ここでは、エクセル負荷計算に添付されている、「小規模工場例題入力データブック.xlsx」の
一部をアレンジしなおし、様々なシステム条件に対する、温湿度などのチェックをしてみましょう。

内部ヒータ加熱、除湿なしとした場合 まず「各室熱負荷入力シート一覧表」を、わかりやすいよう、対象の部屋以外は消して、以下のように
「事務室」、「更衣室(M)」、「更衣室(F)」、「展示スペース」のみとし、
すべての部屋を1台のエアーハンドリングユニット「AC-2」で空調するものとします。

また、この建物の周囲、杉の木が群生していて、事務室の中が花粉だらけになるので、 除塵効果を高めるため、「事務室」の換気回数を空調必要風量よりも大きくなる15[回/h]としておきます。
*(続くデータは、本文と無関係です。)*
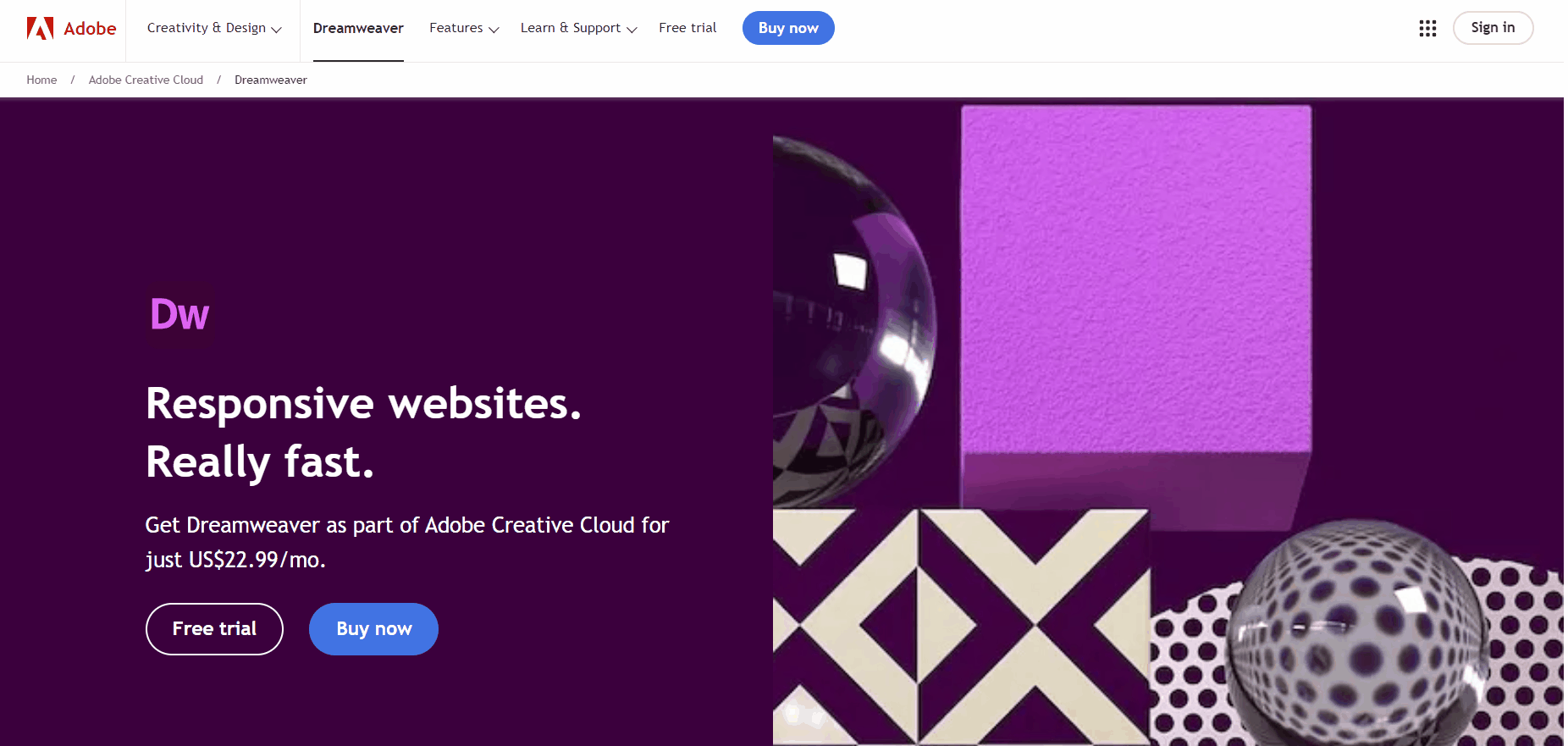Select the Dreamweaver tab in navigation

(358, 29)
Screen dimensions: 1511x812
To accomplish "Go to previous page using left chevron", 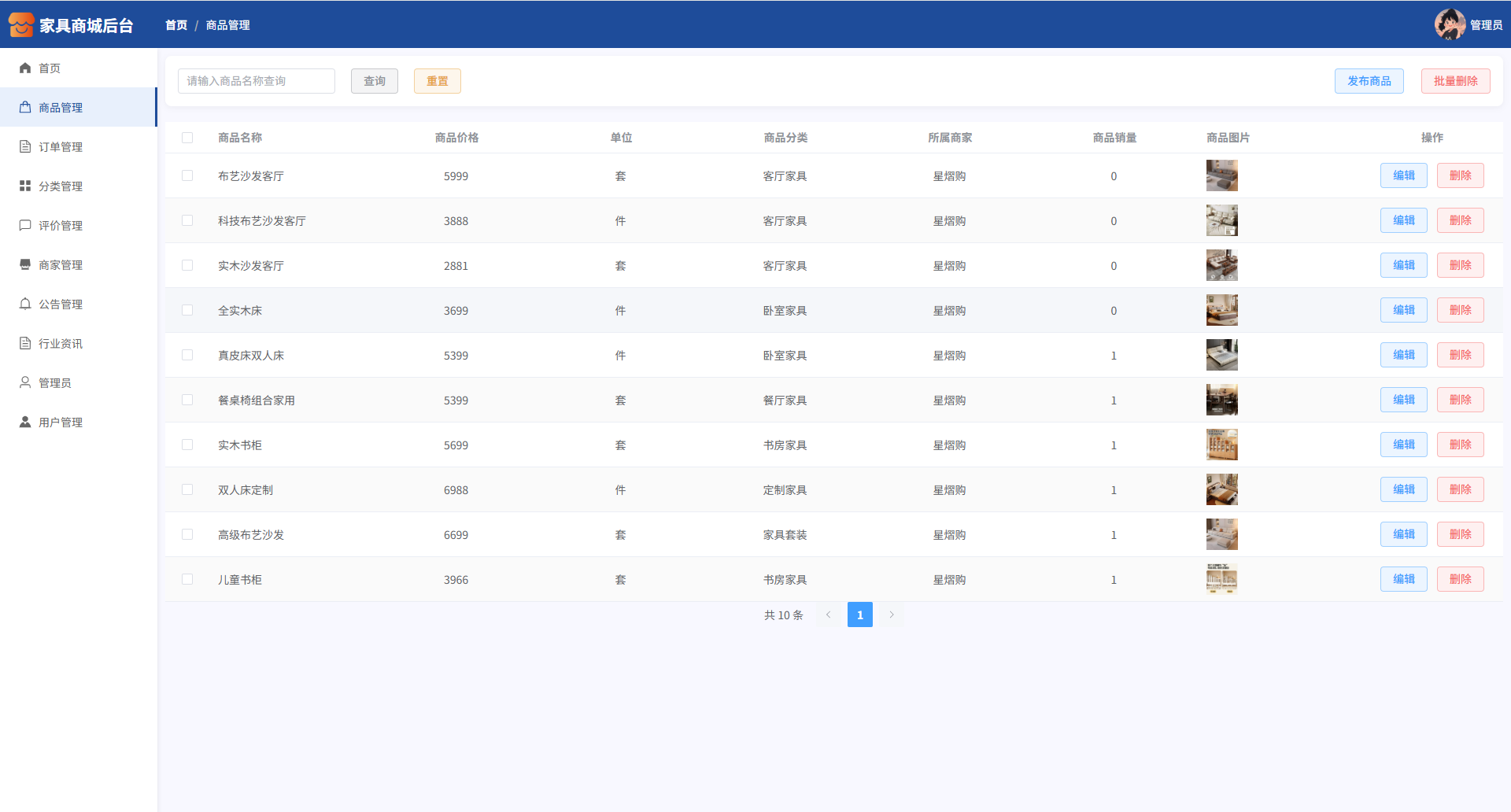I will 828,615.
さらに、「AC-2」の系統別条件表のシステム構成を以下のように設定しておきます。

この状態で計算書作成ウィザードを実行します。
さて、出力された計算書の「AC-2系統熱負荷集計および風量一覧表」の風量欄と欄外の実際の温湿度の欄を切り取って見てみましょう。
実際に出力された計算書はこちら⇒nondehumi.xlsx

ここで、「事務室の」の空調必要風量よりも換気回数による風量が大きくなるはずが、ほぼ等しく、2,320[m3/h]と2,310[m3/h]になっています。(10の違いは空調風量計算時の端数調整による誤差) これはなぜでしょう。条件設定をご確認ください。「除湿制御なし」になっていますね。 つまり、この場合、換気回数による風量が大きかったために、その風量に合わせて⊿tを小さくした結果です。 こうなると、冷房時の設計温湿度から引いたSHFの状態線が冷却コイル出口相対湿度95[%]のラインに到達せず、相対湿度が上昇してしまいます。 空気線図を見てみると、オレンジ色の相対湿度50[%]ラインよりも部屋の相対湿度が上がっているのが確認できます。
内部ヒータ加熱、除湿ありとした場合 実際問題として、この程度の湿度上昇であれば、事務室なら問題ないでしょう。
ここでは、この工場のオーナーが温湿度にうるさい方で、湿度上昇を問題視しているものとします。
そこで、「AC-2」の系統別条件表のシステム構成を以下のように設定してみます。

すなわち、「除湿制御あり」にしたわけですが、このようにすると、空調機内部に再熱ヒータが組み込まれます。 出力された計算書の「AC-2系統熱負荷集計および風量一覧表」の風量欄と欄外の実際の温湿度の欄を切り取って見てみます。
実際に出力された計算書はこちら⇒dehumi.xlsx
今度は「事務室の」の空調必要風量は1,840[m3/h]、換気回数による風量は2,310[m3/h]になっています。 「除湿制御あり」にすると、全風量冷却除湿方式の場合、空調空気のすべてを一度露点温度まで下げるため、換気回数による風量によらず⊿tは一定です。 各室の相対湿度は「除湿制御なし」の場合より全体として下がっています。その加重平均がリターンエアーの相対湿度になるわけですが、 空気線図を見てみると、リターンエアーの状態点はオレンジ色の相対湿度50[%]ライン上にぴったりとプロットされています。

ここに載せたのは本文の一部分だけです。